The order, issued by Adams late Wednesday while he was on a taxpayer-funded trip to New Orleans, prohibits city agency heads or other employees with contracting authority from taking any procurement or policy action that “discriminates against the State of Israel, Israeli citizens based on their national origin, or individuals or entities based on their association with Israel.”
The order also similarly directed the mayor’s appointees on the city government’s public pension funds to not take any actions “discriminating against the State of Israel, Israeli citizens based on their national origin, or individuals or entities based on their association with Israel.”
Speaking at an unrelated news conference on Staten Island Thursday morning, Adams said his order is explicitly about pushing back against Boycott, Divest and Sanction, an international movement that has gained increased attention amid the war in Gaza calling for governments around the world to pull investments out of Israel.
Mamdani, who’s set to become the city’s first Muslim mayor, has long been a supporter of the Boycott, Divest and Sanctions movement. He hasn’t said he will seek to direct the city government to take any BDS-related actions once he’s mayor, though.
Once he’s sworn in Jan. 1, Mamdani can immediately rescind Adams’ order.
The city’s public pension funds hold hundreds of millions of dollars in investments in Israeli government bonds and companies based in the country, including Elbit Systems, a defense contractor that supplies Israel’s military with weapons. It was not immediately clear how many contracts the city government’s various agencies hold, if any, with Israeli government entities or companies, but Adams said divestment is the wrong move for New York.
“I don’t think people realize the innovation that’s coming out of Israel how it’s helping the mother in Brownsville, the technology that Israel is creating is improving the life of a person who’s dealing with an ailment in the Bronx,” said Adams.
“Israel is a friend of America and New York City,” he added.

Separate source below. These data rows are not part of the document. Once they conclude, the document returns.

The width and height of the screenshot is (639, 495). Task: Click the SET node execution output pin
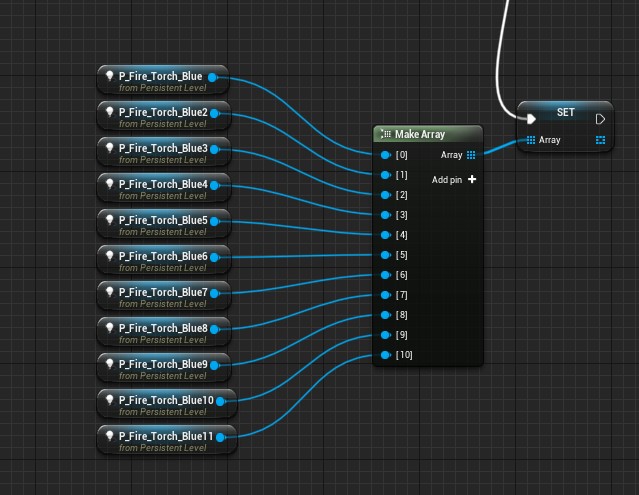coord(600,119)
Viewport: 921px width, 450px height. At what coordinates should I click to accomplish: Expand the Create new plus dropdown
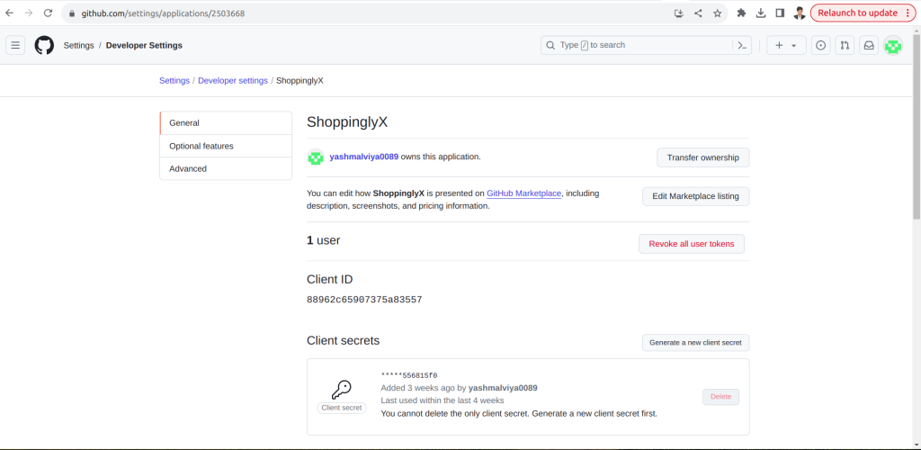point(786,45)
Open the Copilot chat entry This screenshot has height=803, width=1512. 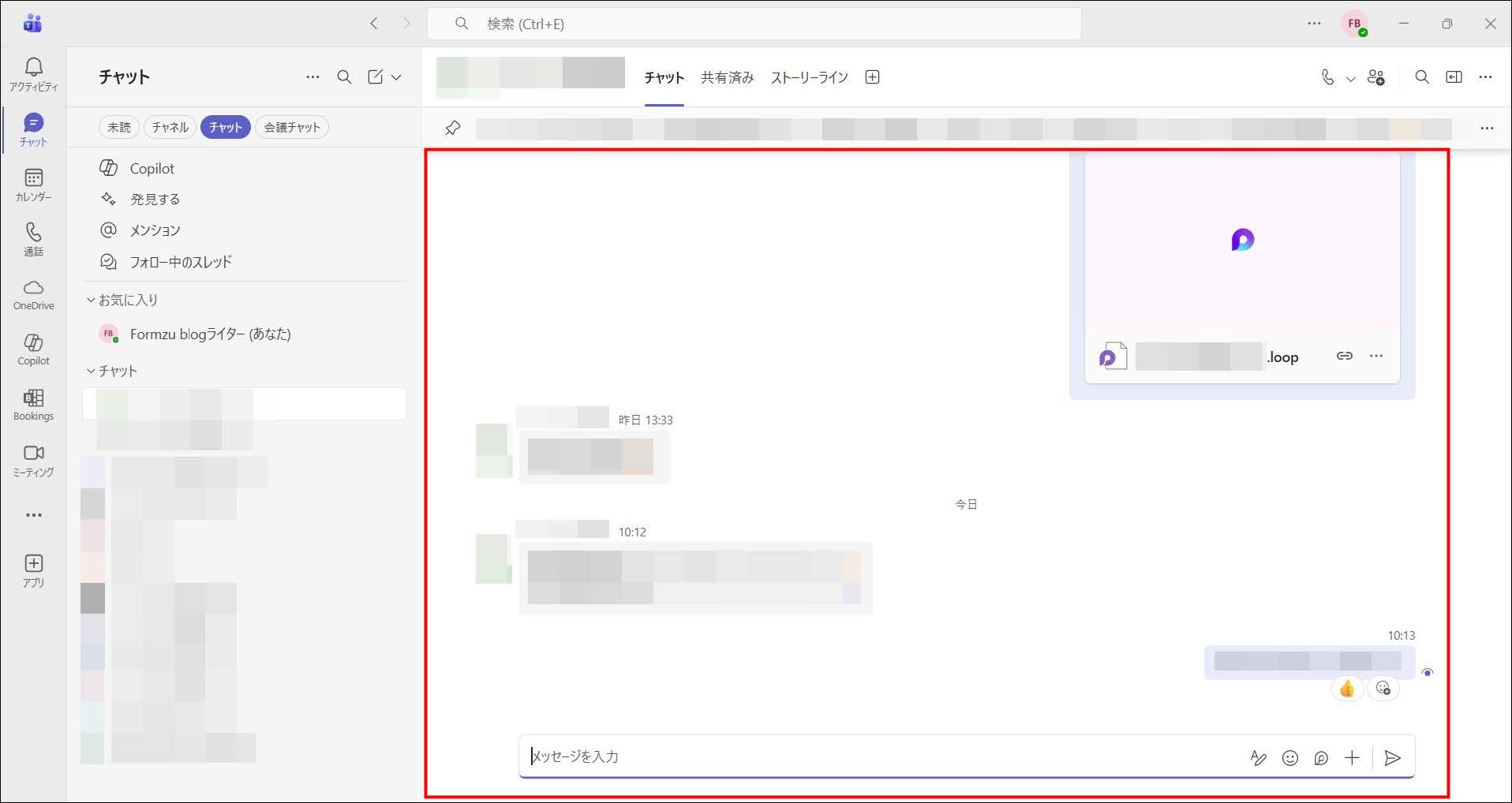[x=152, y=168]
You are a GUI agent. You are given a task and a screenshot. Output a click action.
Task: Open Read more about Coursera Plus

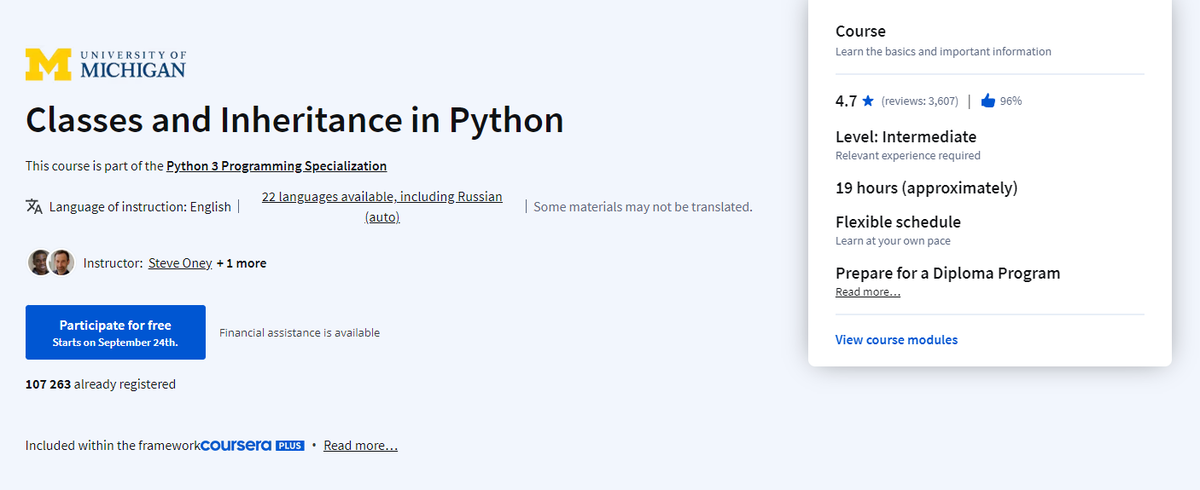pos(360,445)
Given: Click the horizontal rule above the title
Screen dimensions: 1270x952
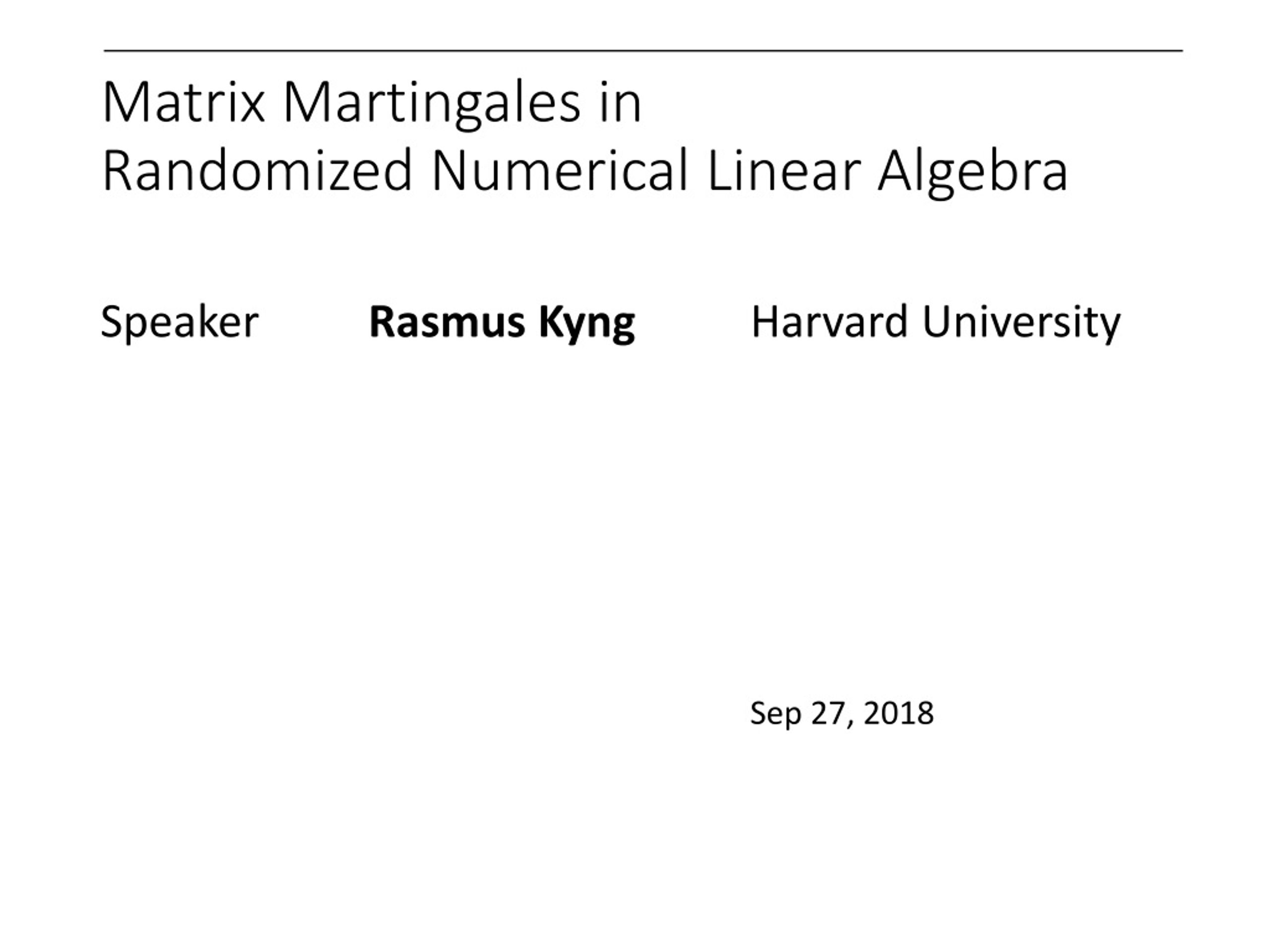Looking at the screenshot, I should pyautogui.click(x=643, y=51).
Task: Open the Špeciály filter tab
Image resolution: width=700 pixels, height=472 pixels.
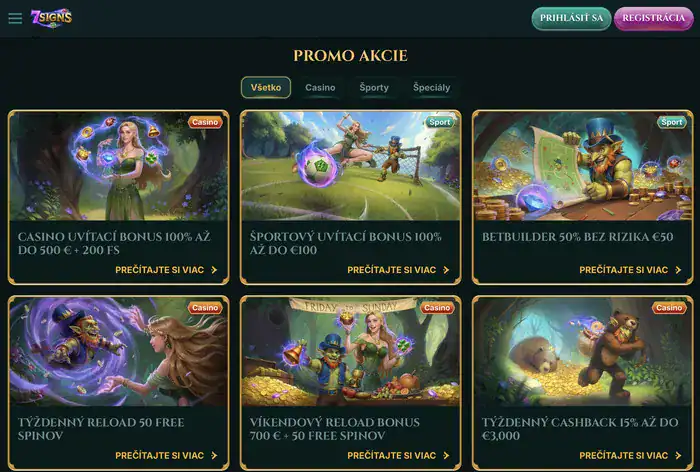Action: click(x=432, y=88)
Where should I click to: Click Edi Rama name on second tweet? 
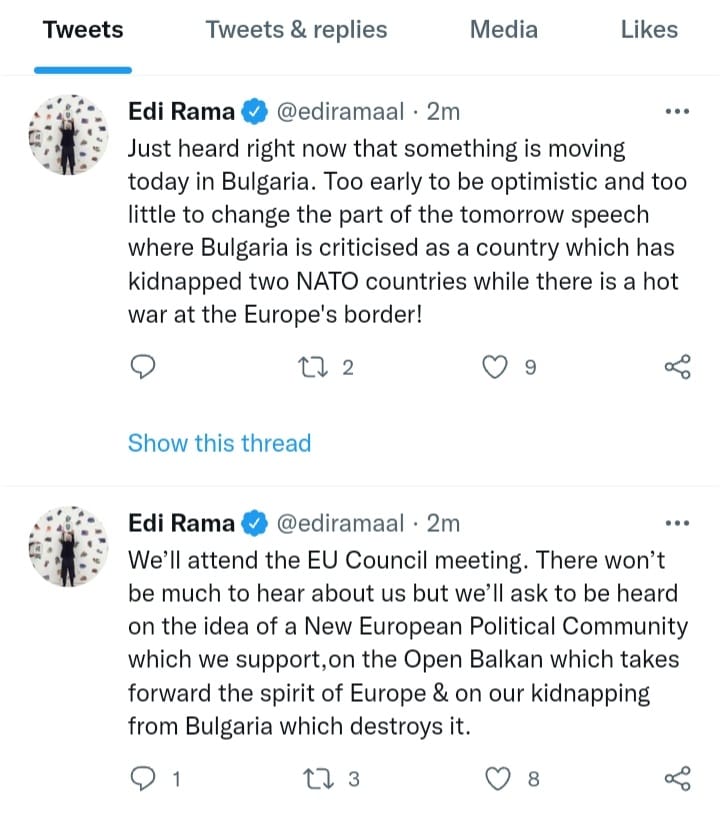(x=182, y=523)
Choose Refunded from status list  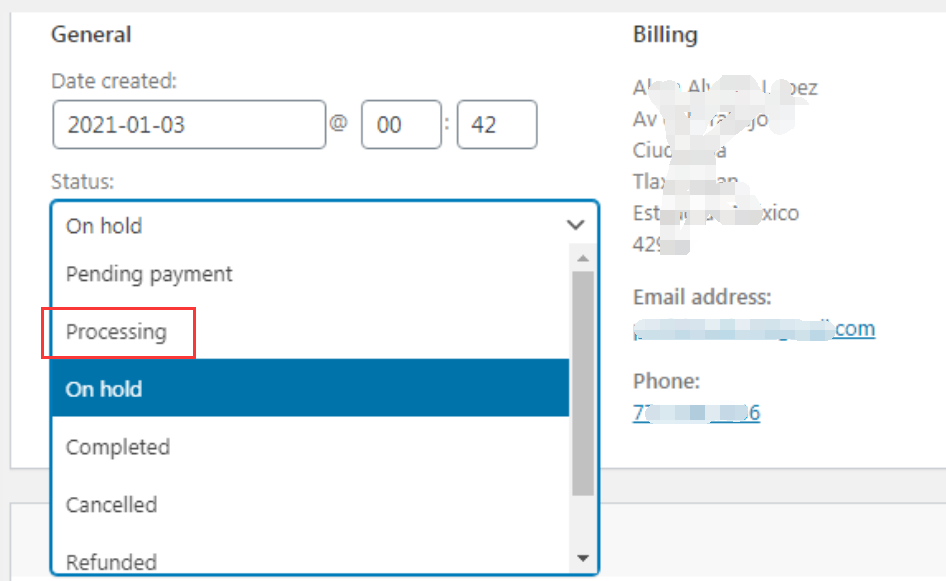310,560
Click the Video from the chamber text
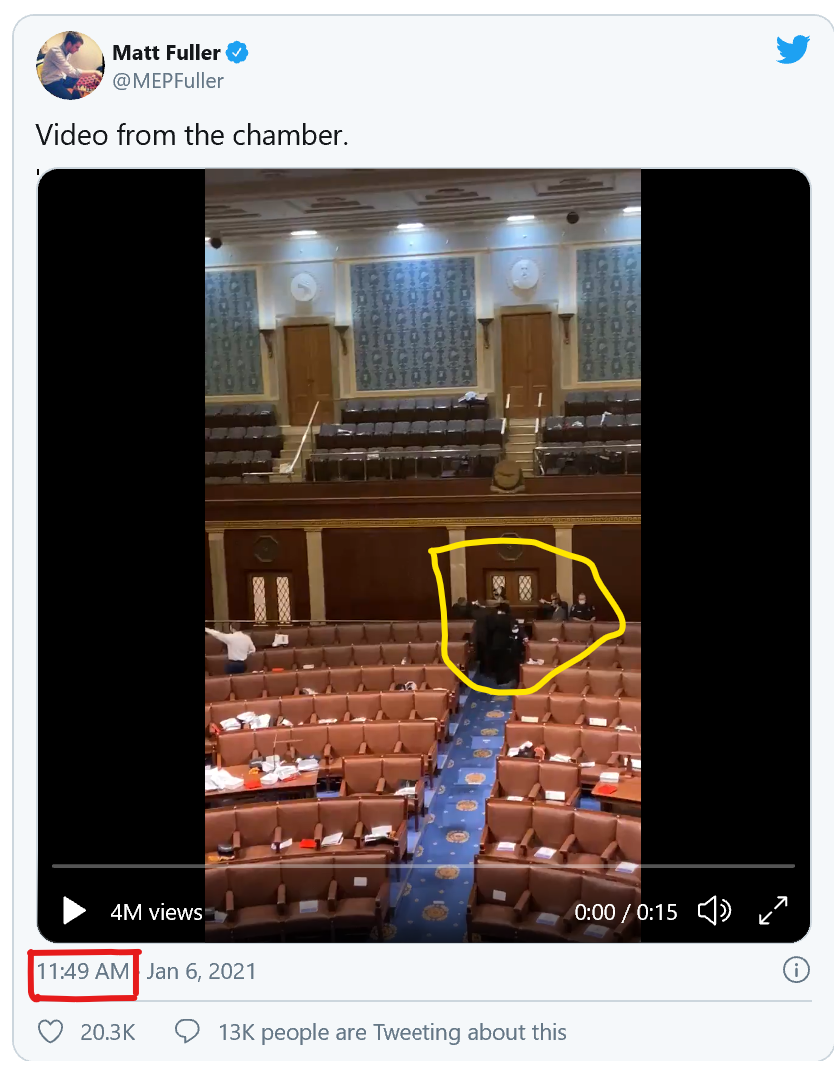This screenshot has height=1068, width=834. tap(191, 135)
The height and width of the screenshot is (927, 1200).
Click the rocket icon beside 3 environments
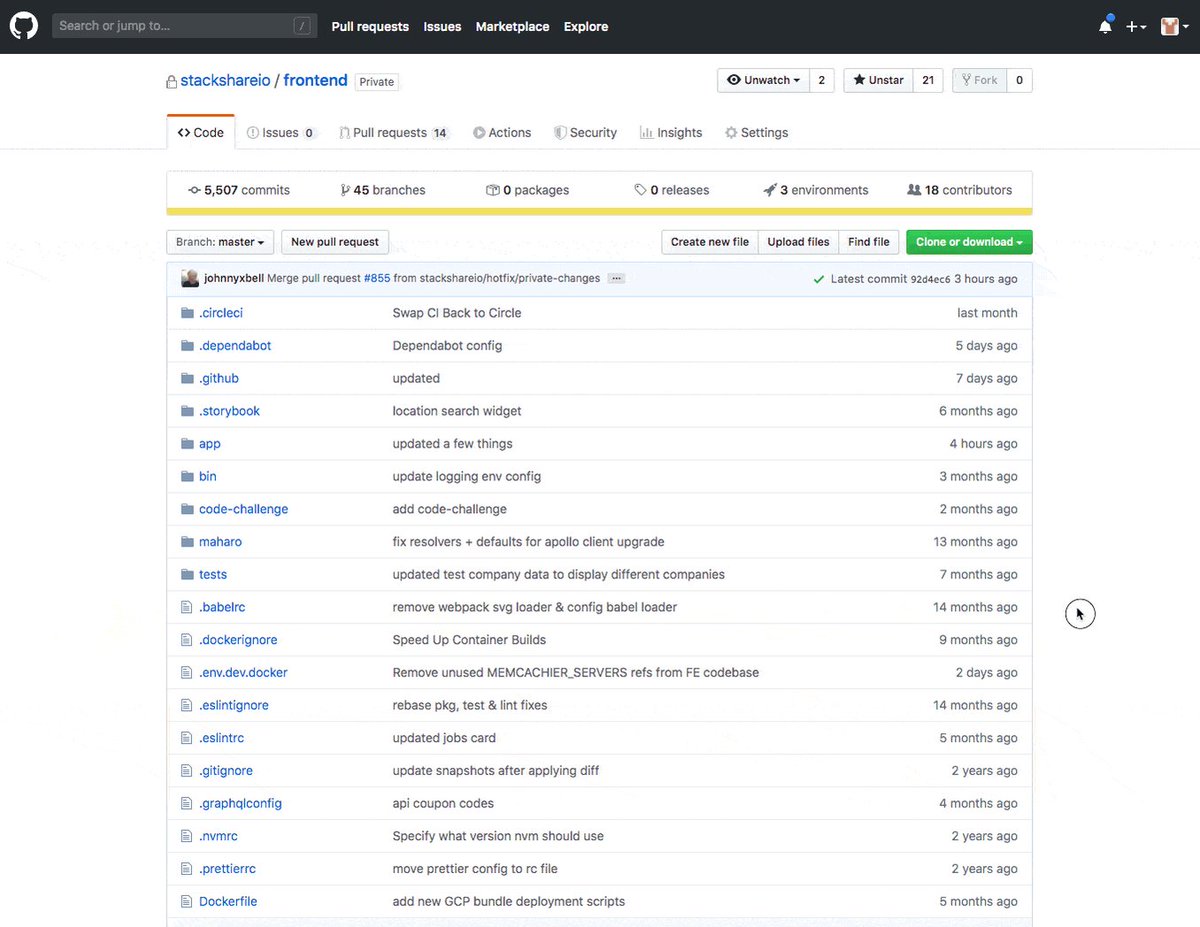[771, 189]
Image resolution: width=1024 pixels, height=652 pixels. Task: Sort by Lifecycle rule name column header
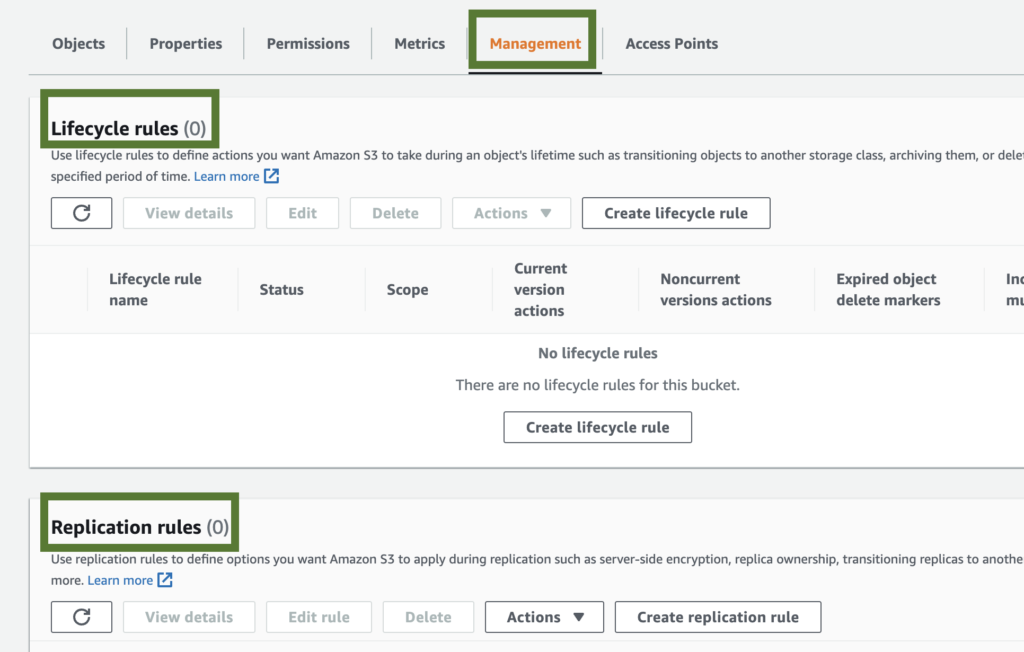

Adams, who dropped his reelection bid earlier this year amid fallout from his federal corruption indictment, issued the order as he’s actively trying to line up a post City Hall job. According to multiple sources familiar with the matter, he has been eyeing a job with an Israeli construction company, among other options, including a potential U.S. ambassadorship, for which he would need to be appointed by President Donald Trump.
On top of the BDS-related action, Adams signed a separate executive order that directed the New York Police Department to look into whether to modify the department’s policing of protests near houses of worship. That order specifically directs NYPD officials to look into whether protest-free “zones” can be established outside houses of worship.
That action comes after Adams criticized his NYPD leadership for what he saw as insufficient policing of a pro-Palestine protest outside Manhattan’s Park East Synagogue last month.
Adams has taken a number of other actions recently that appear aimed at stymying Mamdani’s incoming administration. That includes his push to appoint new members to the Rent Guidelines Board in an effort to block Mamdani’s pledge to enact a rent freeze on the city’s 2 million stabilized tenants.
Still, at his Staten Island appearance, Adams insisted he’s “not trying to overshadow” Mamdani. “I am trying to get out of the way,” he said.